STORED RECORDS start

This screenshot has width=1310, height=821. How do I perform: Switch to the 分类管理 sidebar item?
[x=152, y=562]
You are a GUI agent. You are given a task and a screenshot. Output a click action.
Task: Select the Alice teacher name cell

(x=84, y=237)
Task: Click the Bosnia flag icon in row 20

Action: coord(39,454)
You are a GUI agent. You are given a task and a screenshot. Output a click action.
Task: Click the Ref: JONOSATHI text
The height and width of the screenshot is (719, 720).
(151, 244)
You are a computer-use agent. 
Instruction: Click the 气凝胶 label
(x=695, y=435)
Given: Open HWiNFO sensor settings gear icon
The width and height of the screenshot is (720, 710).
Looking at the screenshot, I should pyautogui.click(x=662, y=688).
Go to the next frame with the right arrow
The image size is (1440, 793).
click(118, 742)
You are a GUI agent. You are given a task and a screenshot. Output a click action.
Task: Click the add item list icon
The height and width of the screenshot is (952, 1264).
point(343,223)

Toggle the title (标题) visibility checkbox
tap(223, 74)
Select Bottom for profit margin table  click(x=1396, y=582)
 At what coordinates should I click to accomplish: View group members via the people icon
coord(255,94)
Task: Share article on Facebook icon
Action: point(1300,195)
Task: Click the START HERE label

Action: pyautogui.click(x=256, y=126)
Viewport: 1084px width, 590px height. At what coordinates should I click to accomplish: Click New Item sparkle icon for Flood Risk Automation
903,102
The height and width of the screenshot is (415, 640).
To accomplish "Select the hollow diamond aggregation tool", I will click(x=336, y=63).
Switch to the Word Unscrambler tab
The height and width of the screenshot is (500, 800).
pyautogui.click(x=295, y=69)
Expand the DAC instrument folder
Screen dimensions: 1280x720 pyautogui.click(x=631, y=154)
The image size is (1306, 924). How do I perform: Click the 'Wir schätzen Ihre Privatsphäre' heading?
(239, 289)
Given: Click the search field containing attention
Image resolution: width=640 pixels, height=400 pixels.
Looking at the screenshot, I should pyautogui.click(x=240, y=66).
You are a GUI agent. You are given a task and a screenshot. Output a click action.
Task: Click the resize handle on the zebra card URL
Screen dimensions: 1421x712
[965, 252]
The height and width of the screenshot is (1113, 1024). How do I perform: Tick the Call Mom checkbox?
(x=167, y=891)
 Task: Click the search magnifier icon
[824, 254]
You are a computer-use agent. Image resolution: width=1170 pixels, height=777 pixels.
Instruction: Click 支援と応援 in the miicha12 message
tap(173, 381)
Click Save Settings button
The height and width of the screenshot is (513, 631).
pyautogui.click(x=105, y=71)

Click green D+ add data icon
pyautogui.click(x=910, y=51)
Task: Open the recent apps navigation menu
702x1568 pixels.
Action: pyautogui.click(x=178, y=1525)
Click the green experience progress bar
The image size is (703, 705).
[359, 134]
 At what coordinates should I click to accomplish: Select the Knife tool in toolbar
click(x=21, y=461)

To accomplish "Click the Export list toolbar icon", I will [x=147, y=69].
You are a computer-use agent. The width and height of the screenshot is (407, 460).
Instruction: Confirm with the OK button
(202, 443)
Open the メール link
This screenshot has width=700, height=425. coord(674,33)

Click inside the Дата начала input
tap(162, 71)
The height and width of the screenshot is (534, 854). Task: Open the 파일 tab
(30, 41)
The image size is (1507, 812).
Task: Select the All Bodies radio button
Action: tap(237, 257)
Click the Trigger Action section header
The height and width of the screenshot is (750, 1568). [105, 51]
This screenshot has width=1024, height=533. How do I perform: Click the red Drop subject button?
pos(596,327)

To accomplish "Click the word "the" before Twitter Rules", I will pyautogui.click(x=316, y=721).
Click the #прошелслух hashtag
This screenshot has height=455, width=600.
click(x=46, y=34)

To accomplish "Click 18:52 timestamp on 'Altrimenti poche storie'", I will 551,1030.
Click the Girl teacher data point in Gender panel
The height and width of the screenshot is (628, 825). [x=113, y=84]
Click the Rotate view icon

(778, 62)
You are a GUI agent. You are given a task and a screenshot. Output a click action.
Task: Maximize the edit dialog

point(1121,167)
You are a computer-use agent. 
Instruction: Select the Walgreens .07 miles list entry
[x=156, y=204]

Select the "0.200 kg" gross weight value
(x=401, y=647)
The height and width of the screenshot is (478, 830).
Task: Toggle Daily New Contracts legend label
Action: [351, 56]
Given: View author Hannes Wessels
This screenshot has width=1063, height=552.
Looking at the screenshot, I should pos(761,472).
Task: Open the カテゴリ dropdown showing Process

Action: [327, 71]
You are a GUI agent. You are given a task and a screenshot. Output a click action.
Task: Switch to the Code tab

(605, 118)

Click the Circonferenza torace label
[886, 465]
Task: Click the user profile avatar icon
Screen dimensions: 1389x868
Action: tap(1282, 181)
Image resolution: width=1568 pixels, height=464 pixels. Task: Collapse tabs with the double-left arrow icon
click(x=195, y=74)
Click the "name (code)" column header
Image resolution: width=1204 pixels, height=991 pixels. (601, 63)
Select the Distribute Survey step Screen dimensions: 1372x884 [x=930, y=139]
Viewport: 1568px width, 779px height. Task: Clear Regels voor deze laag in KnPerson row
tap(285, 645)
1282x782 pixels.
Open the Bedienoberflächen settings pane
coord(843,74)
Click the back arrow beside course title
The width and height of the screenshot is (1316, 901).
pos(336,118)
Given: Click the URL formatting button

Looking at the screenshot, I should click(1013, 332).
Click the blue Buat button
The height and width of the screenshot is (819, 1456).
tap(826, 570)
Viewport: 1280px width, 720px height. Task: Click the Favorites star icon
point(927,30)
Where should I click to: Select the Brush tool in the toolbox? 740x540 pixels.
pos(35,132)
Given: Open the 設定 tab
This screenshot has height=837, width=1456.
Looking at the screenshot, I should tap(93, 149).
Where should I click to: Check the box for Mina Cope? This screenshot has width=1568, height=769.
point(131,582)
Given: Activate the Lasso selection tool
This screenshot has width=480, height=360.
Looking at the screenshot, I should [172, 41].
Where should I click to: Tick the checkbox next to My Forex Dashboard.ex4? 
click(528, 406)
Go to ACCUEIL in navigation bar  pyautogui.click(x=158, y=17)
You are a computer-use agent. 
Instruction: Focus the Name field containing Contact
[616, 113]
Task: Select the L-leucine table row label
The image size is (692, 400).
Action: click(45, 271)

STORED RECORDS end

_AIM OF THE TASK:_ Reproduce the material word for word, from the line with "Task: Click the search magnifier icon" up to and including the line with "pyautogui.click(x=910, y=51)".

_EXPECTED ANSWER:_
 Task: Click the search magnifier icon
[824, 254]
You are a computer-use agent. Image resolution: width=1170 pixels, height=777 pixels.
Instruction: Click 支援と応援 in the miicha12 message
tap(173, 381)
Click Save Settings button
The height and width of the screenshot is (513, 631).
pyautogui.click(x=105, y=71)

Click green D+ add data icon
pyautogui.click(x=910, y=51)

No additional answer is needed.